Feeling breathless and on the verge of falling asleep this morning. The little guy had a burst of energy and woke me up SEVERAL times with strong, uncomfortable kicks. I told Dave he needs to have a talk with his Kamikaze warrior son about how important my sleep is to me.
Watching a minute of that ridiculous Anna Nicole show was a HUGE mistake last night. I dreamt about her all night. Dreaming about that woman is worse than having nightmares about snakes. I was only too happy that the tiny guy woke me up so that I could start again.
Had these strange pains in my lower abdomen, sorta like a cramp but not really, concentrated on my left side. As soon as I got up and started walking around, they disappeared so I have no idea what that was all about.
I also had a major craving for those tiny cinnamon doughnuts from Wal-Mart. Dave and I polished off and ENTIRE container in two days. BAD, BAD, BAD... oh, and not to mention I have also been craving those cadbury eggs, the ones that look like they have the real yolks inside? My pregnancy update said that the baby is developing its tastebuds which might account for all those sweet cravings. So what accounts for them during the rest of my life?
On the news front... I GOT MY HAIR CUT. It is definitely the shortest it has ever been since I met Dave. Which isn't all that short considering it is just at my shoulders. Dave thinks it is cute, and that I look younger. THAT is not a good thing, considering people always guess me to be a lot younger than I actually am. And being big and pregnant is not one time when I want to feel particularly younger than I am.
It is so nice though... I have never been one to stress about my hair (other than when Tina highlighted it and I looked like a Cheetah!). All I know is it takes half the time to blow-dry and makes a much cuter little ponytail. It is in definite need to some highlights but I am going to wait until I am closer to my due date to take care of that. I feel liberated!
Have you ever grocery shopped at Wal-Mart? After doing that for the first time on Saturday, I will never, ever grocery shop anywhere else again. Extremely low prices, great baked goods and produce and more selection than I have ever seen in any grocery store. Wow! It is worth that extra ten minute drive but I heard yesterday that they are building one really close by, which is exciting. I am excited about grocery shopping... what a sad, sad day this is!
I got the plain white crib bumper from Amazon.com this weekend. Much to my dismay, it was for a PORTABLE CRIB and too small for our crib. It would have helped to have the measurements or some kind of notice about that BEFORE you order it. Now I am going to have to return it. What a waste of money in postage, not to mention I haven't been lucky in finding anything that is plain white except for that. I have a feeling I might end up shelling out the dough .
We did get a crib mattress so now it actually looks like something other than a cage. I just sat on the floor on Friday night after we put it in and imagined what it would be like once the room is ready, and the baby is peacefully sleeping there... Dave poked his head in and laughed at me. He thinks it's cute. I think it is completely normal.
It's already March, and I am now 24 weeks along. 16 more to go. And 110 days.

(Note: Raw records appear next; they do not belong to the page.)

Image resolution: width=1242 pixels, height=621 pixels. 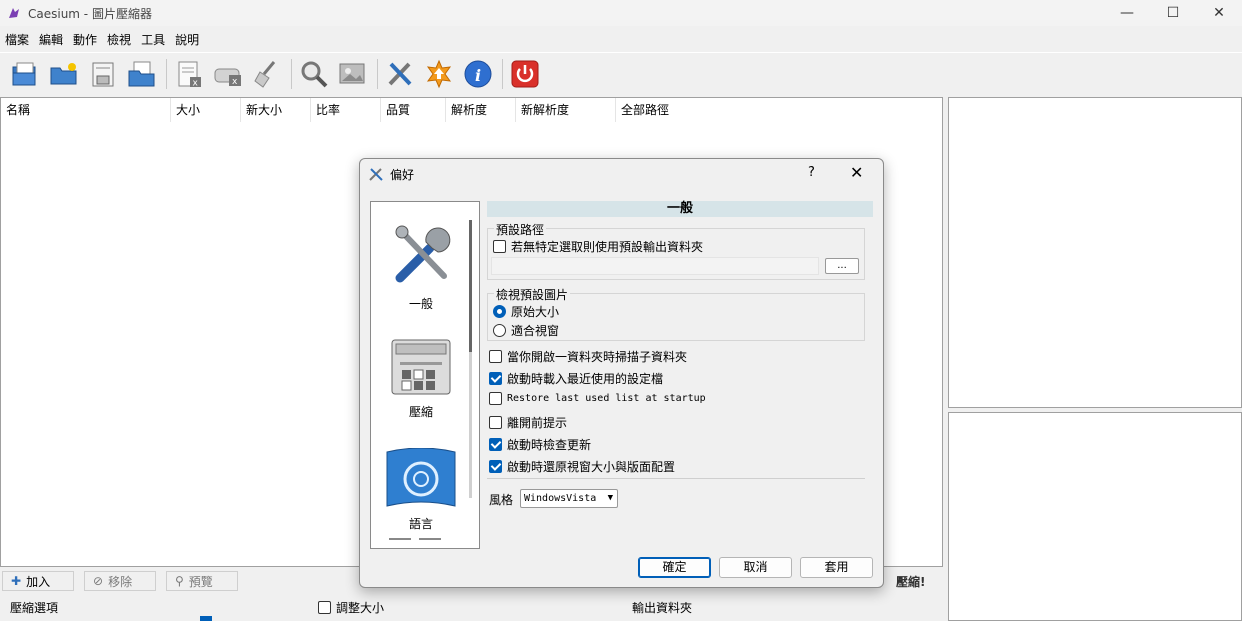 I want to click on nav-scrollbar-thumb, so click(x=470, y=286).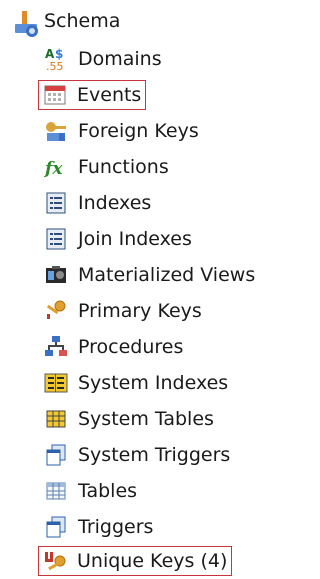  Describe the element at coordinates (25, 23) in the screenshot. I see `schema-folder-icon` at that location.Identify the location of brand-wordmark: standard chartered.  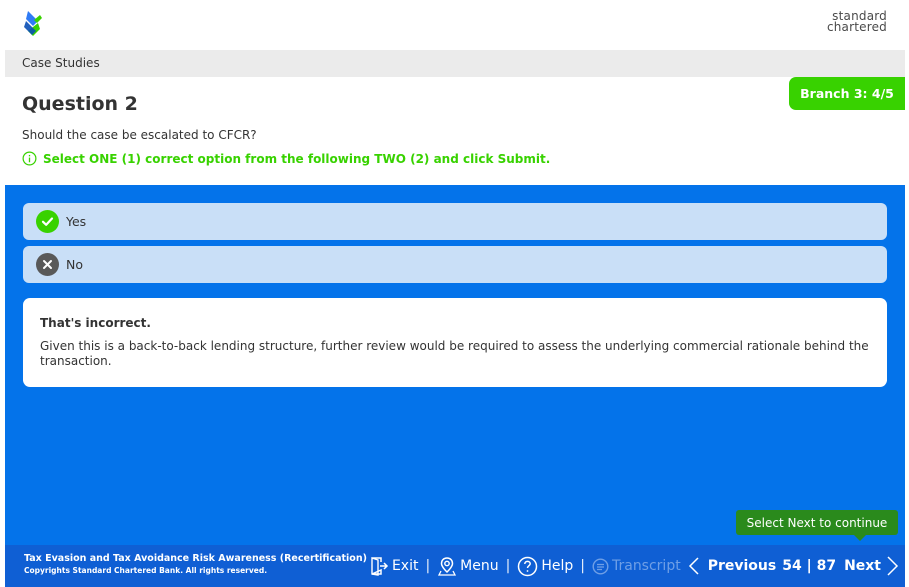
(856, 22).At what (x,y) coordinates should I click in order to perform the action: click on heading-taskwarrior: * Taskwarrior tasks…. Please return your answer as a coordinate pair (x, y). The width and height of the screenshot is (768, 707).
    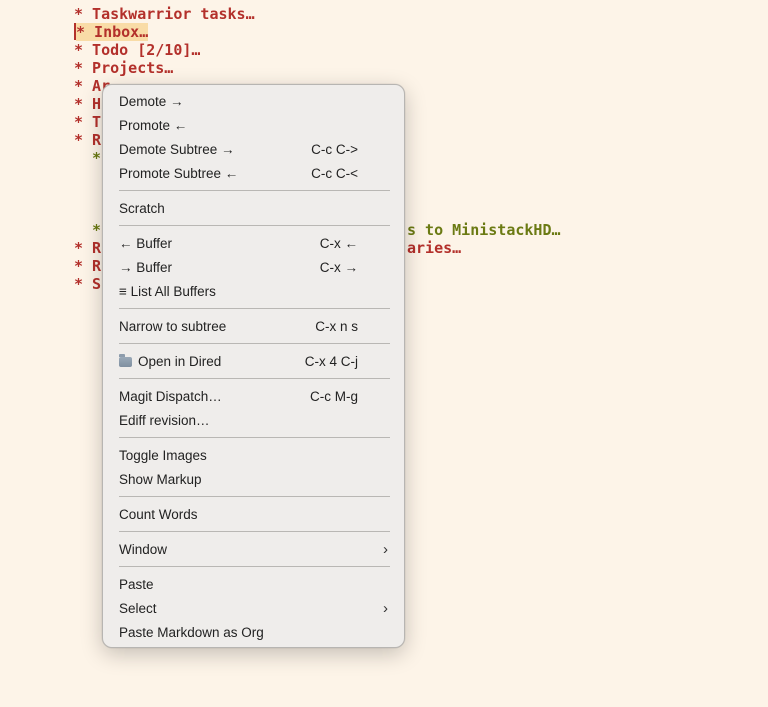
    Looking at the image, I should click on (164, 14). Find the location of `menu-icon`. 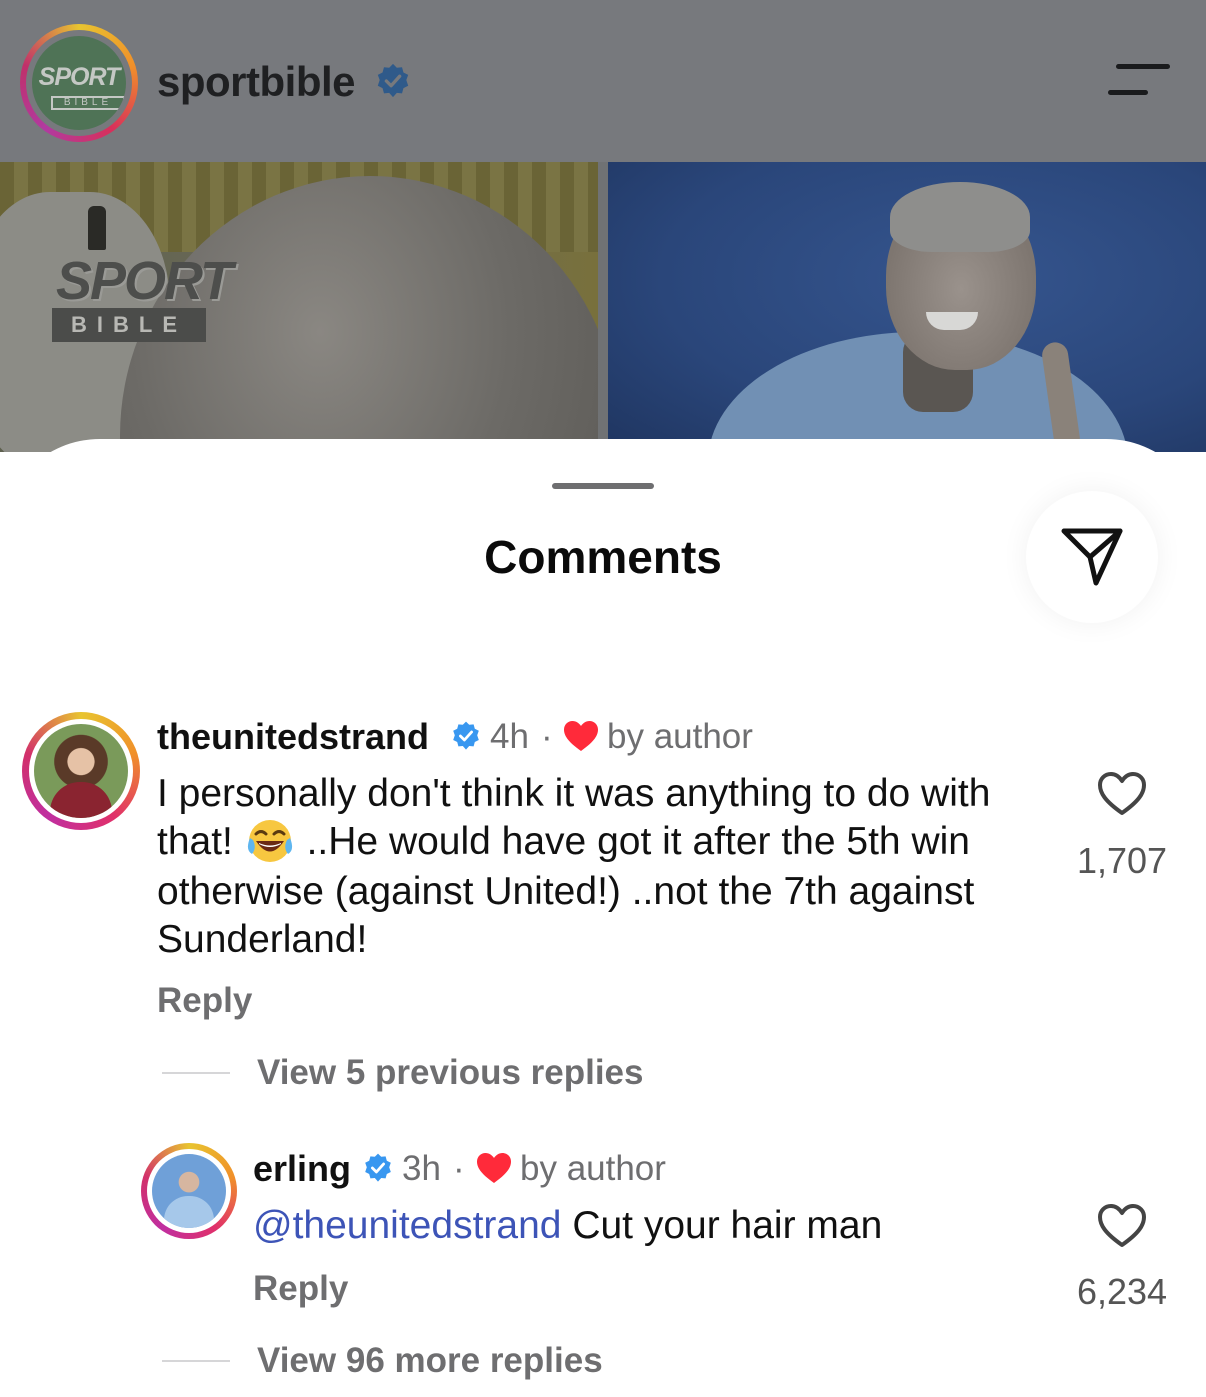

menu-icon is located at coordinates (1139, 81). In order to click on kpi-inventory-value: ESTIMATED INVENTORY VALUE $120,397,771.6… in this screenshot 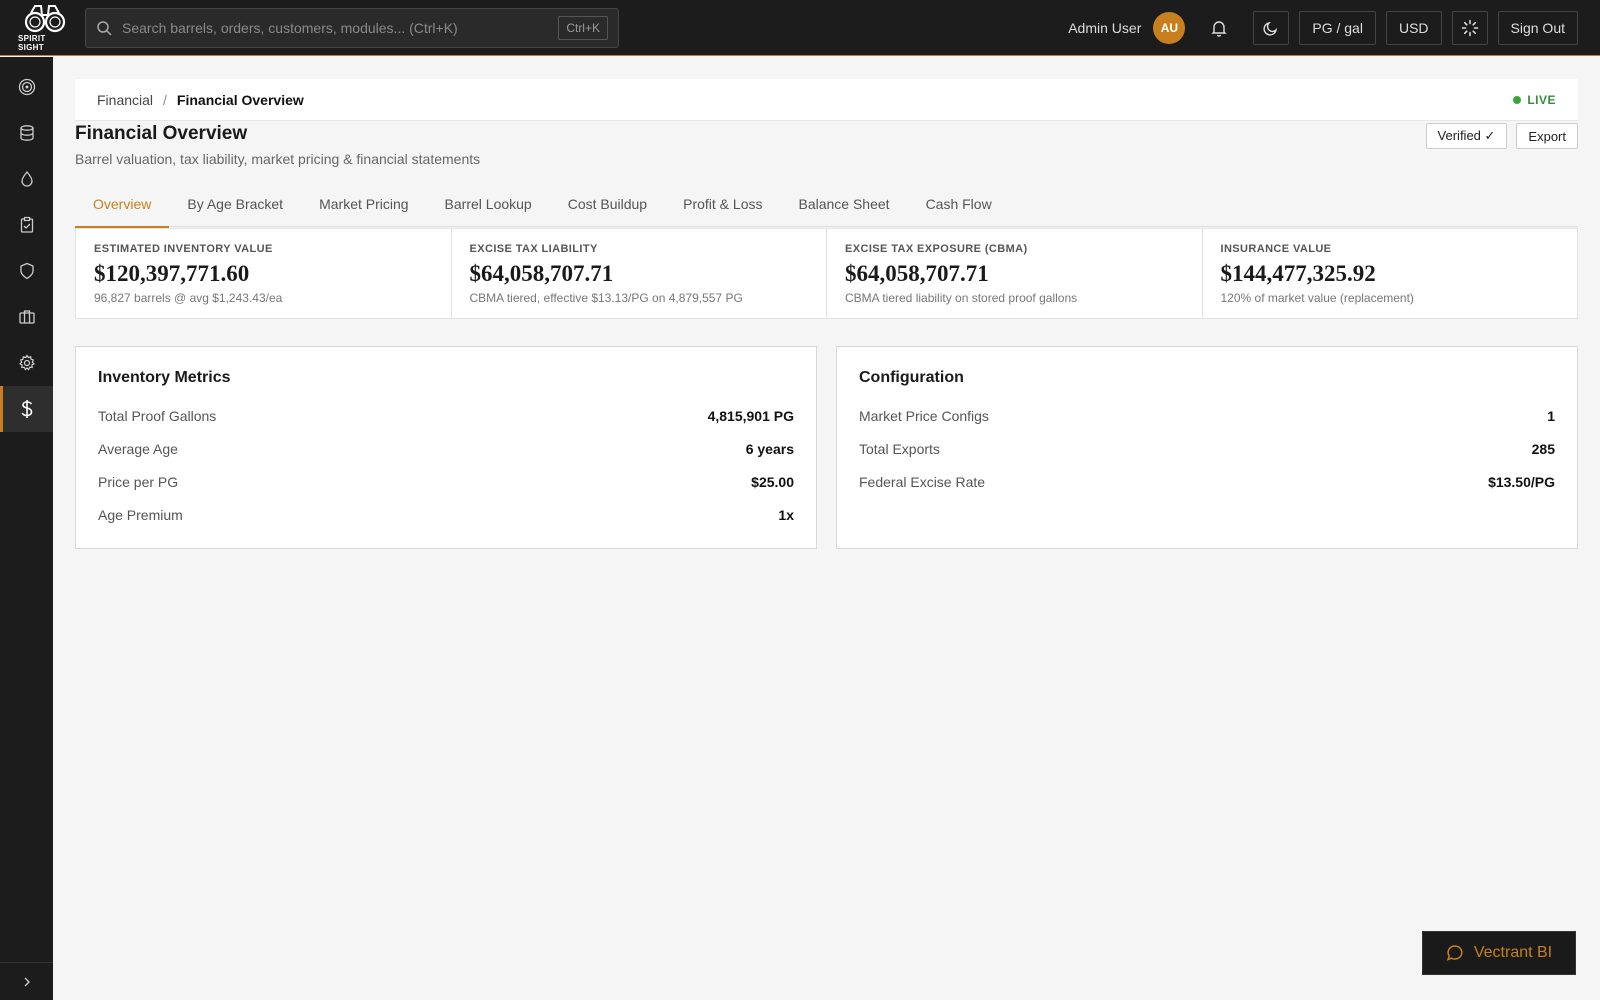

I remember wondering what it would be like, to be at this stage of life, when I was a little girl. In some ways, I still feel like that same little girl... the one who dreamed of being a ballerina, who's room was definitely a girly PINK, who liked to draw and mourned for a week when her cat died. Who played with Barbie dolls by herself for hours on end and loved to dress up in grandmas flashy gowns. I played with baby dolls a lot as a little girl...
It is hard for me to grasp that this is really happening. That my life has reached this point. In some respects, I feel SO ready, in others ... I still feel like that little girl, dreaming of her future.
But its nice to be in the future now I think. And there is still so much I have to look forward to.